RECORD EXTRACTS START

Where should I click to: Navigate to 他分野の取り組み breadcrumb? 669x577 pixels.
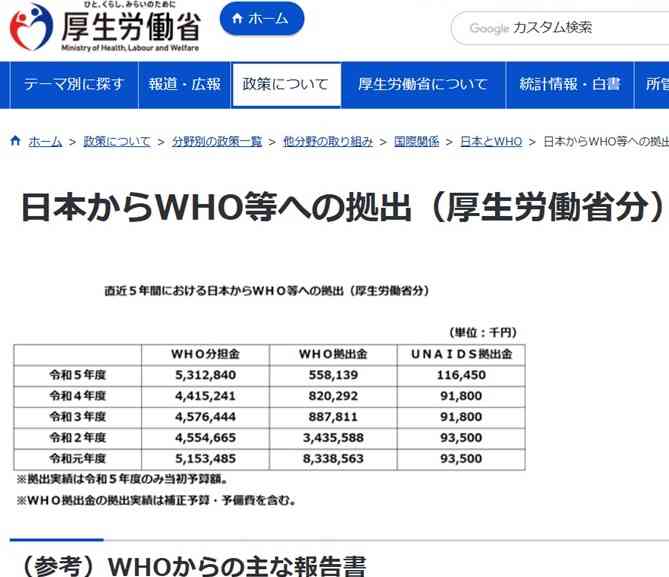pos(328,142)
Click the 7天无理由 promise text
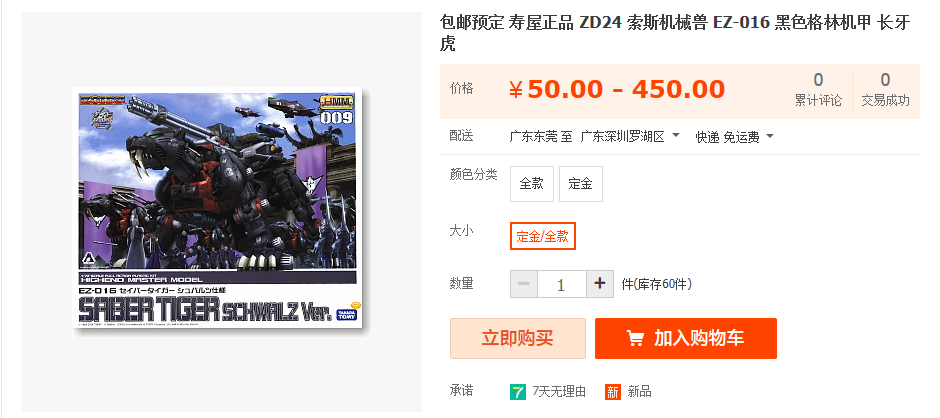 coord(559,392)
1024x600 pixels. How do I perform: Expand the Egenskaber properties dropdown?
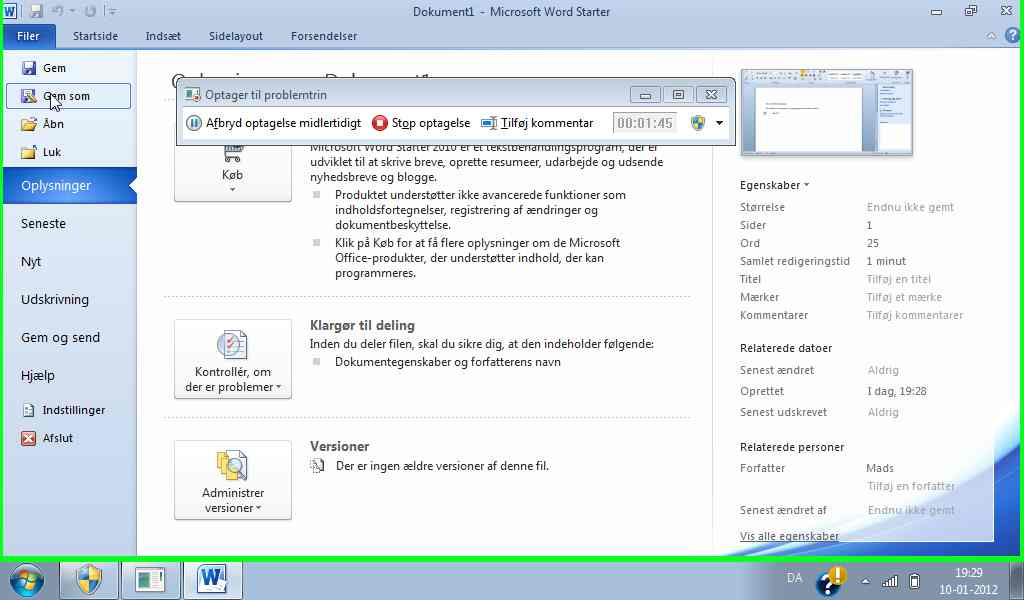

RECORD EXTRACTS END

**ABOUT THIS TASK**. Output nothing but the records, word for word, and none of their pictures.

**PROBLEM SOLUTION**.
Where should I click to: Navigate to 他分野の取り組み breadcrumb? 669x577 pixels.
pos(328,142)
Click the 7天无理由 promise text
 coord(559,392)
1024x600 pixels. How do I perform: Expand the Egenskaber properties dropdown?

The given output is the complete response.